Two weeks later we were looking at getting evicted, we got a new job as a couple and moved into an apartment supplied by our employer. Our lives were a crazy, stressful whirlwind. The last two years have been a blur now. In January of 2010, sister, Shayna, told me that she had been diagnosed with PCOS. She asked if I knew that it caused depression? I hadn’t known that. After extensive internet searching and book buying, I still don’t know a lot more than I did.

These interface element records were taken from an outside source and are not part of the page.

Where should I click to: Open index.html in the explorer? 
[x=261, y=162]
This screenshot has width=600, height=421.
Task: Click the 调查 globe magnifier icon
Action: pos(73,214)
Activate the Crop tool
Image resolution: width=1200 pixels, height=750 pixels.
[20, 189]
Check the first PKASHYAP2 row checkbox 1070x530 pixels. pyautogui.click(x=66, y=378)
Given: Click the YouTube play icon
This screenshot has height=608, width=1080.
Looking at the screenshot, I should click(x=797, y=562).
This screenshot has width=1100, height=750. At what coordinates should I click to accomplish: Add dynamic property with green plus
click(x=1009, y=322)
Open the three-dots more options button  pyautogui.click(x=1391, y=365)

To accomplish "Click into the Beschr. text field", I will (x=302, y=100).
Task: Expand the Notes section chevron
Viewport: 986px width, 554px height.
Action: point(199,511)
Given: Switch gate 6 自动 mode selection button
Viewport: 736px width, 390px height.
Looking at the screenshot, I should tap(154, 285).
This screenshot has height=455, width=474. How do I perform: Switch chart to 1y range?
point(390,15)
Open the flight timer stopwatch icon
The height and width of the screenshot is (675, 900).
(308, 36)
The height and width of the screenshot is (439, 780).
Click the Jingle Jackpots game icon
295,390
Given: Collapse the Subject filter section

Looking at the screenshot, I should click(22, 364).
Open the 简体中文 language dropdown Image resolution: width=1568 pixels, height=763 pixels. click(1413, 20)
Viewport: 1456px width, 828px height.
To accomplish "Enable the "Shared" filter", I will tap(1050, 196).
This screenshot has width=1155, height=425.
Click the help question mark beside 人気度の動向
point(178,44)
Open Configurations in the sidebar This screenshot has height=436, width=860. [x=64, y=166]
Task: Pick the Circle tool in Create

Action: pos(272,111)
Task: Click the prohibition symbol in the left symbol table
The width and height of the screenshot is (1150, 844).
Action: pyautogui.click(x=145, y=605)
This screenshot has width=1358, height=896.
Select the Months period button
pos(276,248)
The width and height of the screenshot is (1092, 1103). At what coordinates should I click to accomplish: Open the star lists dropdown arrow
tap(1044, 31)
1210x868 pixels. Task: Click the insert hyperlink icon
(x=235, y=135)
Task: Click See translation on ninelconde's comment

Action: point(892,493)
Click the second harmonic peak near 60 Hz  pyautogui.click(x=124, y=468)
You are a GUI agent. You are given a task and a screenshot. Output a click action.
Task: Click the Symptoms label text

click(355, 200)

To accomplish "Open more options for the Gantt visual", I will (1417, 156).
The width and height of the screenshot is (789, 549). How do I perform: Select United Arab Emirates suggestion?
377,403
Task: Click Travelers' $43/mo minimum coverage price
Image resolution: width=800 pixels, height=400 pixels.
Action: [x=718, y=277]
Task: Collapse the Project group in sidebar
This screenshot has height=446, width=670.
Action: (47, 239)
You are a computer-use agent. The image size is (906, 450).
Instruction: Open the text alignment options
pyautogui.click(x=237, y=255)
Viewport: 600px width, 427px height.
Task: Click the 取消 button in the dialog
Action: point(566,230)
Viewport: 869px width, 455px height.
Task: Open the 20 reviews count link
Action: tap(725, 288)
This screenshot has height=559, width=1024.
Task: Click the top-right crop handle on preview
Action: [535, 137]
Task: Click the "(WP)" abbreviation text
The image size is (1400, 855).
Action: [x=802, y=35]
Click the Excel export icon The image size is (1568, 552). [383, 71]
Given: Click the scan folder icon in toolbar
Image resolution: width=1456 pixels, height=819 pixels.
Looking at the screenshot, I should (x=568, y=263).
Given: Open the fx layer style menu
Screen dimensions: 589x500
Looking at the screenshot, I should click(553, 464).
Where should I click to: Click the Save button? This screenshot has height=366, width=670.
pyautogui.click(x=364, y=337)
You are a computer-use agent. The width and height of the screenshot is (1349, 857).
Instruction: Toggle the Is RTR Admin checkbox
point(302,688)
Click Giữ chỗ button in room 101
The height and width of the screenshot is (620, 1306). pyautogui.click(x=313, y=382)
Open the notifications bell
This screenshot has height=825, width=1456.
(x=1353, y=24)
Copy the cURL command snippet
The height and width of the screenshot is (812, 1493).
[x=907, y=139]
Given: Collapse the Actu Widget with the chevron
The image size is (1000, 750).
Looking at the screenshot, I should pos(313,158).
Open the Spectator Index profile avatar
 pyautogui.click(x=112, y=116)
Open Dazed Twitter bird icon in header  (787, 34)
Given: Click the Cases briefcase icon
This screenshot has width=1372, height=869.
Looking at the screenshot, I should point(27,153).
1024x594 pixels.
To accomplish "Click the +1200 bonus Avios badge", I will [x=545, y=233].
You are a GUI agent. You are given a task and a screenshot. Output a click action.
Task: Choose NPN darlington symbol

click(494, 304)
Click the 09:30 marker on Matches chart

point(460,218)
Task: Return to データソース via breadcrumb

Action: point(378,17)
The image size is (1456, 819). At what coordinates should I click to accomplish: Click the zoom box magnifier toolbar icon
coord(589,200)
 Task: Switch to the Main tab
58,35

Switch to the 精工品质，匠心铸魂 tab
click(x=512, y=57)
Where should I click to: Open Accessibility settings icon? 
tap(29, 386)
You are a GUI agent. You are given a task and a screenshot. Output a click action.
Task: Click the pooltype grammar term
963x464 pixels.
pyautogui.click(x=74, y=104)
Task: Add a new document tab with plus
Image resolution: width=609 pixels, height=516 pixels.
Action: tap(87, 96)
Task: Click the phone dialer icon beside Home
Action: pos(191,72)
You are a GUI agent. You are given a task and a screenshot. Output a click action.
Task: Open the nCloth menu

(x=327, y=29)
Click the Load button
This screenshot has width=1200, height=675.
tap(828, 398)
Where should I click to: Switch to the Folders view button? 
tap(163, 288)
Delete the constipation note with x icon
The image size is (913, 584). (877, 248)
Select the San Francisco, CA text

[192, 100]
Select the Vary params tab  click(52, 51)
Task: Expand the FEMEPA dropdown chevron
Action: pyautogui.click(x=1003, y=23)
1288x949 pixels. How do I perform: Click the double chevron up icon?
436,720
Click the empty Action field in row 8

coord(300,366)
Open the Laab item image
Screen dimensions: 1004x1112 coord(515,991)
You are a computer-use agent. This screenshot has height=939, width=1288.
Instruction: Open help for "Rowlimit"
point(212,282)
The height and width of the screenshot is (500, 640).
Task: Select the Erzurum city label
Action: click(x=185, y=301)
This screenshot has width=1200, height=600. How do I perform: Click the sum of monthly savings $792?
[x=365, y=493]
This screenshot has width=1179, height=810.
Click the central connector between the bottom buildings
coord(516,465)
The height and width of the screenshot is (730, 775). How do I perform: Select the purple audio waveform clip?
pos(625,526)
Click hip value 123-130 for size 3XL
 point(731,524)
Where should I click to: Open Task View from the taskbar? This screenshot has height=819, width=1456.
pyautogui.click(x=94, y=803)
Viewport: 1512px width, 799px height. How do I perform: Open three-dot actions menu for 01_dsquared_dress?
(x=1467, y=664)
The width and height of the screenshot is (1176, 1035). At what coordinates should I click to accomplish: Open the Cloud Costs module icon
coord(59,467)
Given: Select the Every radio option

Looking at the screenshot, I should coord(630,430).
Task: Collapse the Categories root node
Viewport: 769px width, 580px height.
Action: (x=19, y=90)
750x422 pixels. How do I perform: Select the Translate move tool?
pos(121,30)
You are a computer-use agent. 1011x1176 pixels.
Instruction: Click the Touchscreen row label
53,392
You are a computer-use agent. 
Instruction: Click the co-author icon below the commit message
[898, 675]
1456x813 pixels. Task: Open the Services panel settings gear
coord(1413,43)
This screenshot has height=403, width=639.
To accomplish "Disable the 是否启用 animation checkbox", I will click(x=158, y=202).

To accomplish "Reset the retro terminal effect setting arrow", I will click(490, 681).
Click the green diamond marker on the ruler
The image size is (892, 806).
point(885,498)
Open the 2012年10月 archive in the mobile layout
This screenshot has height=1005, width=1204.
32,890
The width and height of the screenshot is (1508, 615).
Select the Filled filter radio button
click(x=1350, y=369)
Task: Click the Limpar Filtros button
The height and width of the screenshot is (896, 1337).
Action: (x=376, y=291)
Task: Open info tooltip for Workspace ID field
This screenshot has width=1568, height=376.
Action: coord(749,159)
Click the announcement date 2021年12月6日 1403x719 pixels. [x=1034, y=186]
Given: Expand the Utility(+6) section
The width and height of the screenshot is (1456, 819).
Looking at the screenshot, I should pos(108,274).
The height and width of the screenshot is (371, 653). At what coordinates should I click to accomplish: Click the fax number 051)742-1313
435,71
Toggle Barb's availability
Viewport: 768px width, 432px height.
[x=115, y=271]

What I have learned is that my depression, acne, hair loss, weight gain and fatigue can all be attributed, in part, to PCOS. I have learned that I should have been on the path to good health eight years ago, but I was let down by doctors who either didn’t realize what the core issue was, or they just didn’t care to help. 1 out of 10 women in the United States is challenged with PCOS. How many of those women think they are horrible mothers? How many are struggling to cope with infertility and still feel feminine? How much money is spent on weight loss, antidepressants and acne medication that won’t work until the underlying issues are resolved?

PCOS attacks vital women in the worst possible ways. PCOS attacks our appearance, our womanhood and our self esteem. I have made it my personal mission to help other women realize that we are NOT stupid, fat and lazy! We are strong enough to survive against incredible challenges. Together, we can all accomplish more!

Author's Bio: 

Ericka J. Cole is fast becoming a leader in polycystolic ovary syndrome (PCOS) publicity and support. After five years of no diagnosis, and then a diagnosis with no treatment plan, Ericka has experienced the frustration and lonliness of an almost unheard of health challenge.

Ericka's mission is to increase public awareness of polycystolic ovary syndrome. PCOS needs to be a diagnosis that doctors are on the look out for rather than treating only the myriad combination of symptoms. Research needs to be ramped up to discover the true cause of PCOS. Ericka's ultimate goal is that no woman suffering from PCOS should suffer alone.